■ Document text
# French door



## Joewho (Sep 20, 2006)

I'm just a painter, but I asked a carpenter over to a customers house to look at a sliding door that they want changed out to a french door.

He measured the opening at 6'0" and said a stud had to come out.

Can't the customer order a custom size door to fit that opening? Or isn't there french doors made to fit that size?

Thanks


----------



## dougchips (Apr 23, 2006)

Joewho said:


> I'm just a painter, but I asked a carpenter over to a customers house to look at a sliding door that they want changed out to a french door.
> 
> He measured the opening at 6'0" and said a stud had to come out.
> 
> ...


Most patio doors that are "6' doors" are really a little under sized. Andersen has one that is 71.5" and one that is 70.5". Pella has one that is around 71.25".

What is you rough opening height?


----------



## dougchips (Apr 23, 2006)

Oops, by french door I assume that you mean a french hinged? In which case Andersen's door is 71.5". Does the client really want the doors to swing into their living space?


----------



## JustaFramer (Jan 21, 2005)

Yes a french door can be special built. Taking out a stud is a big job. Not really big but turns a small job into a big one. By removing a stud which would be actually be a jack/trimmer stud which is supporting the header. Which means you would need a permit to change the header out. 

Purchase a custom built door.


----------



## Teetorbilt (Feb 12, 2004)

If you can find one that is close, frames can be built and doors can be cut down a little bit without losing proportion.


----------



## beerisgoodfood (Mar 16, 2007)

Most french door units will be 71.5 and 99% of rough openings are at least 1 inch over for doors. The Andersons are actually even smaller in most cases 59" or 71".

Theres actually a good chance you will need to pack the R/O with a 1X or 2 and worse case replace a 2x with a 1x. Eitherway the house aint gonna fall down.

Order a stock door and crack it open and youll be suprised how many options you have.

Also going from slider to french plan on packing down the header so the new casing will have something to nail into.

Offen times youll need a full finish pack jamb around the door and have to max yer casing reveal just to cover the old drywall casing edge.

GL.


----------



## troubleseeker (Sep 24, 2006)

Joewho said:


> I'm just a painter, but I asked a carpenter over to a customers house to look at a sliding door that they want changed out to a french door.
> 
> He measured the opening at 6'0" and said a stud had to come out.
> 
> ...


----------



## Tom R (Jun 1, 2004)

troubleseeker said:


> Be careful of the "stud that has to come out", it is probably the jack stud under the header. If so, you will need to remove this stud from both sides of the RO, and replace them with a piece of 1 x 4 to support the header, and still gain the extra 1 1/2" you need.

■ Material provided
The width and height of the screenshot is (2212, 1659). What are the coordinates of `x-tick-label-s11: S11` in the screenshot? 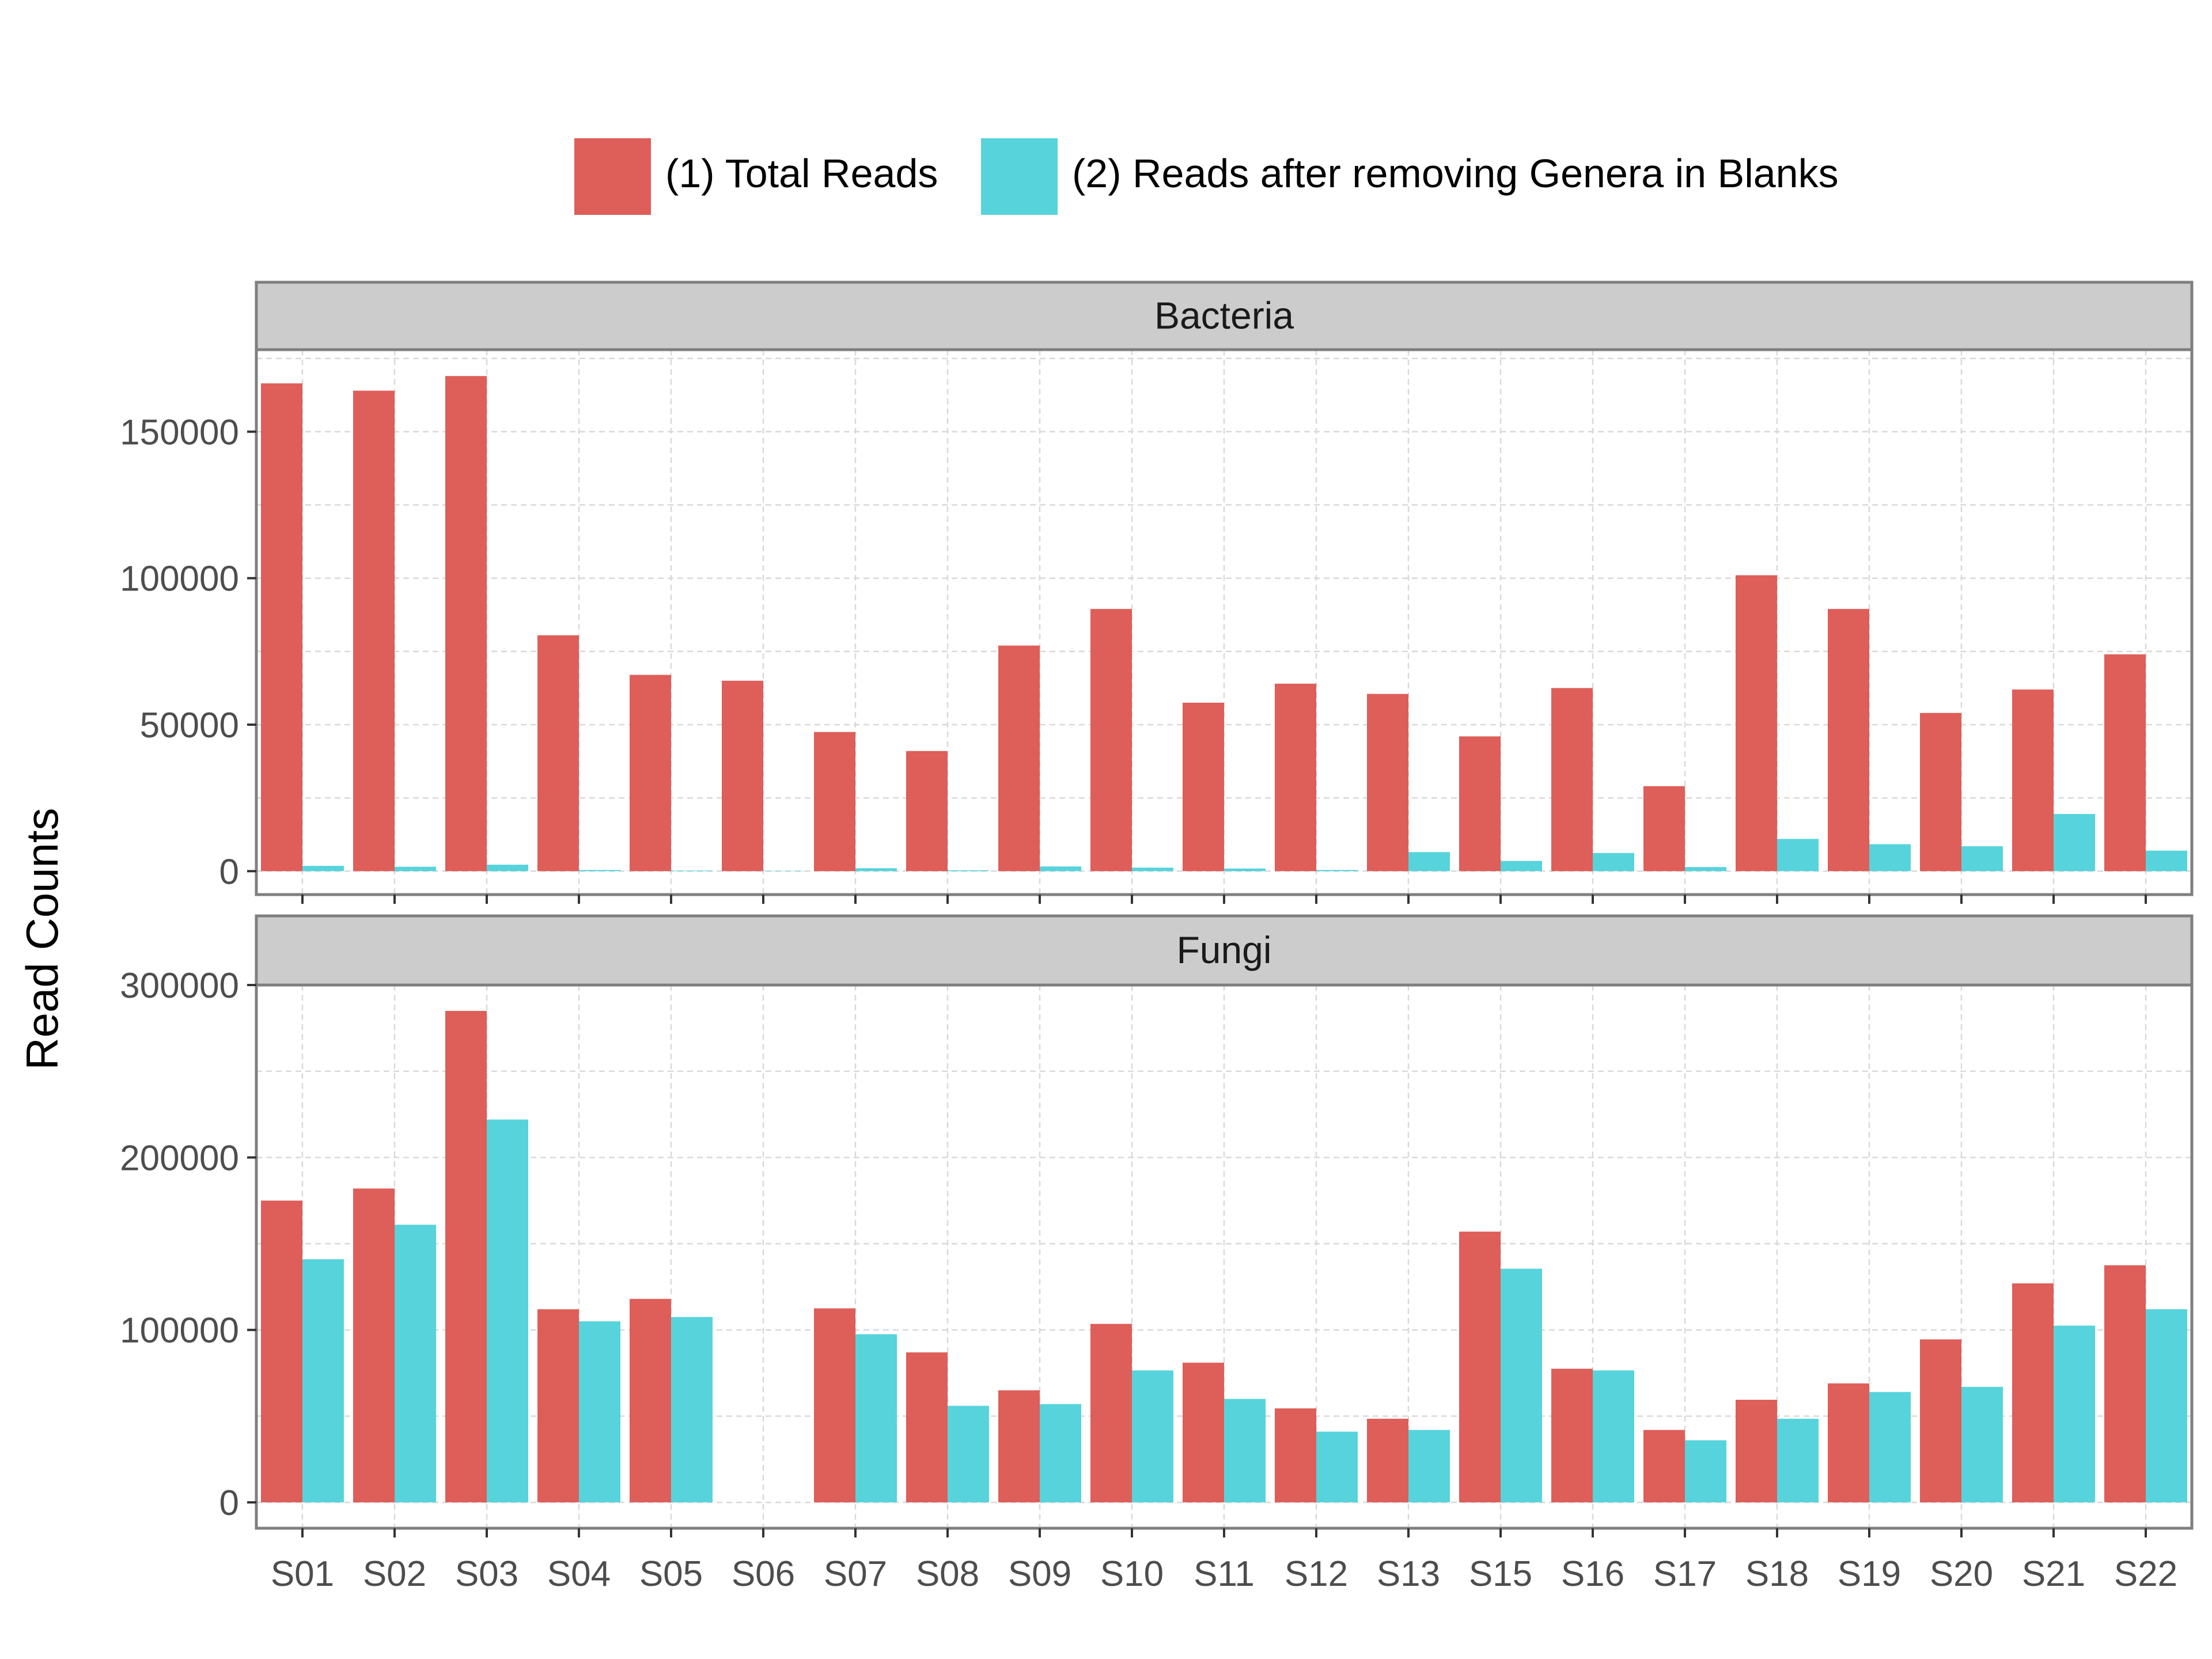 It's located at (1224, 1574).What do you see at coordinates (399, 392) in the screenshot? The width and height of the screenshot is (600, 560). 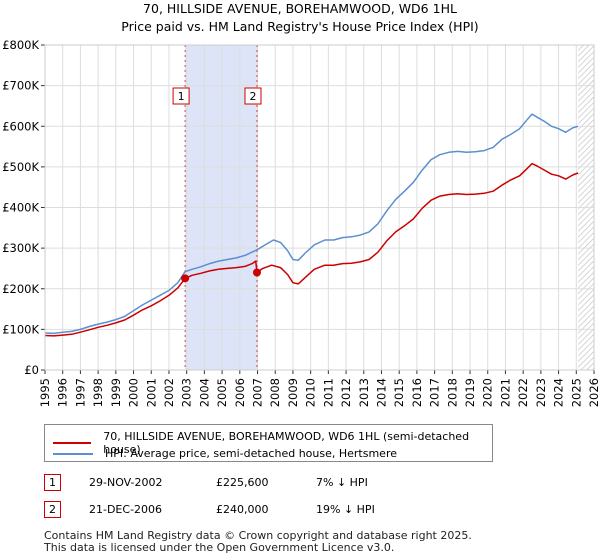 I see `x-tick-label: 2015` at bounding box center [399, 392].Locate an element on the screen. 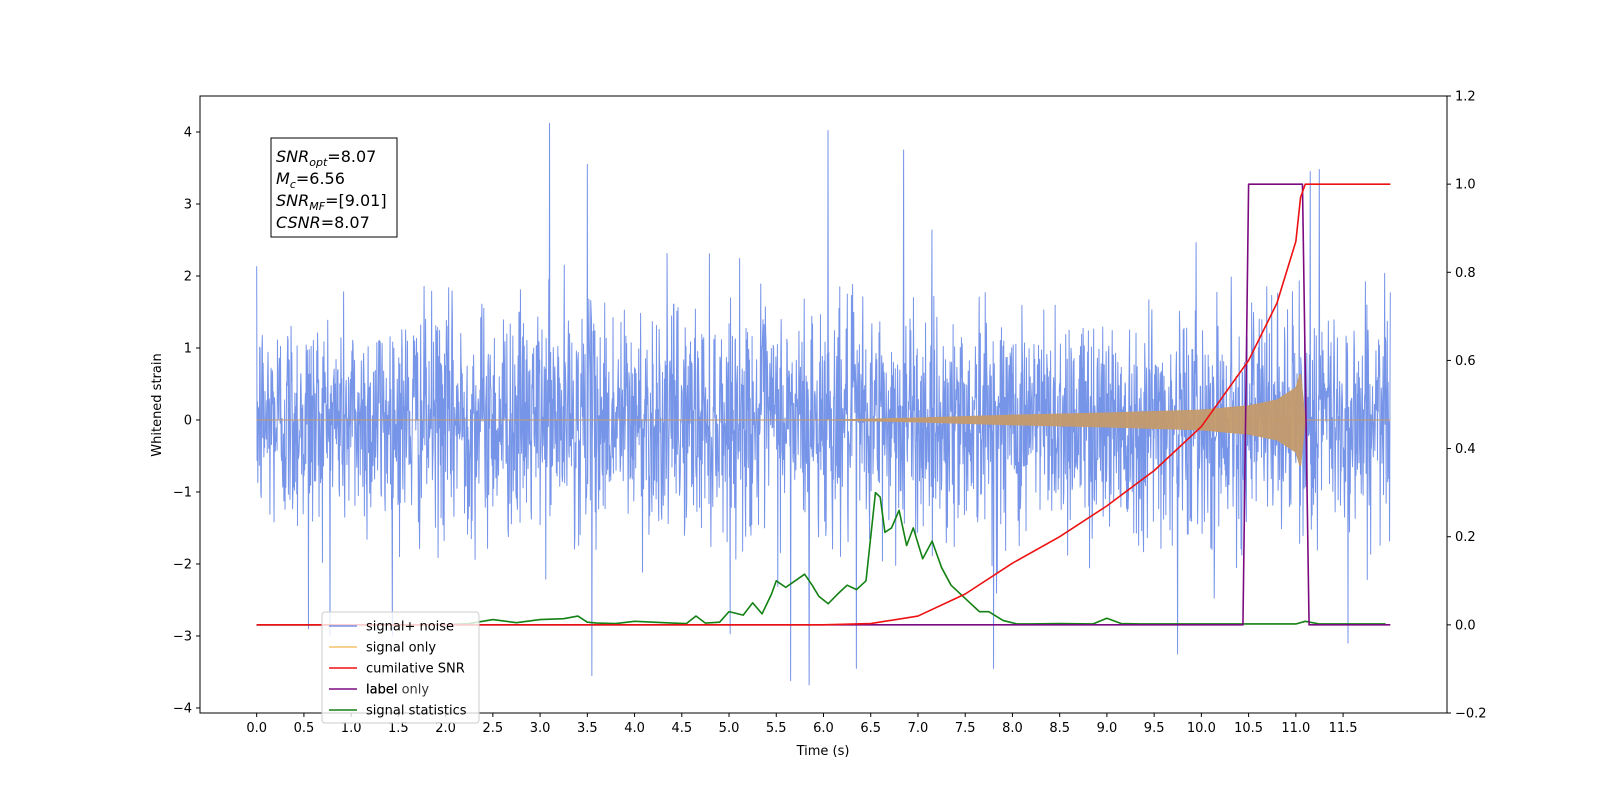 Image resolution: width=1600 pixels, height=800 pixels. legend-faded-label: label only is located at coordinates (398, 690).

■ Explore the material
1. In the French door thread, what does JustaFramer say you would need in order to change the header out?
2. Rewrite the paragraph in the French door thread that begins "Yes a french door can be special built" as a short bulleted list that keeps its main facts.

■ Answers to each task
1. A permit.

2.
- A French door can be custom built.
- Removing a stud turns a small job into a big one.
- The stud removed would actually be a jack/trimmer stud supporting the header.
- Changing out the header would require a permit.